__WHAT THE EXERCISE ASKS__:
Retype the rows below word for word, starting at the line that contains "Given: Click checkmark" and continuing through the last line of the rows.

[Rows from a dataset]
↓
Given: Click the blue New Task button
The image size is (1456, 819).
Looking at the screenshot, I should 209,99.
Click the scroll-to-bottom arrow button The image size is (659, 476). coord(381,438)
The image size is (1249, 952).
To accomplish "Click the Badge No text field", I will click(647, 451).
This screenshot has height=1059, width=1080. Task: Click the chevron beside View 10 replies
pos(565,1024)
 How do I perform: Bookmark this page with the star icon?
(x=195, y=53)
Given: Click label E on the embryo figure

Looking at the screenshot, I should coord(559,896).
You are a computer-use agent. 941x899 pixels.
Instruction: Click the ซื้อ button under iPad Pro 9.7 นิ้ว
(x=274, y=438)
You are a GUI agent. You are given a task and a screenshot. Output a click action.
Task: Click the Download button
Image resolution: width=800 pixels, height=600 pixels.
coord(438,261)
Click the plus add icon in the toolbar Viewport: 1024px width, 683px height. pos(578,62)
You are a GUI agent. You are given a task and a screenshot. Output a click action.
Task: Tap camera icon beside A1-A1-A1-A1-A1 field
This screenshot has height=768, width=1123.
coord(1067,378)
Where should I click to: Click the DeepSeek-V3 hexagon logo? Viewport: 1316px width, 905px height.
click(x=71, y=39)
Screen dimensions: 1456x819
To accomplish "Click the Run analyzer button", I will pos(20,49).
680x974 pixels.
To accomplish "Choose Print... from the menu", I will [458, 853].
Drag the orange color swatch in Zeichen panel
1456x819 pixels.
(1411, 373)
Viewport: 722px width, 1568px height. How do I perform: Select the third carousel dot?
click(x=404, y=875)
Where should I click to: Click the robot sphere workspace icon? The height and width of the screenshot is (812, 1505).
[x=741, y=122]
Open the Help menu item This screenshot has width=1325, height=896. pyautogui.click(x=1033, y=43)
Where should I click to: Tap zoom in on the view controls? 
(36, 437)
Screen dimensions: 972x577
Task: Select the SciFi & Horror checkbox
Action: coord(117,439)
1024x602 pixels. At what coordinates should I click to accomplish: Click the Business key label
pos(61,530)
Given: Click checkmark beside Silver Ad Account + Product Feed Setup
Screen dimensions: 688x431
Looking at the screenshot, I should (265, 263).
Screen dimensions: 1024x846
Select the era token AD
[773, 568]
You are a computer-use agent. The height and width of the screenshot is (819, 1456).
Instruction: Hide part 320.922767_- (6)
↑
__EXERCISE RESULT__:
Given: Click checkmark beside Silver Ad Account + Product Feed Setup
Screen dimensions: 688x431
Looking at the screenshot, I should (265, 263).
Screen dimensions: 1024x846
Select the era token AD
[773, 568]
You are a computer-use agent. The height and width of the screenshot is (819, 1456).
Instruction: Hide part 320.922767_- (6)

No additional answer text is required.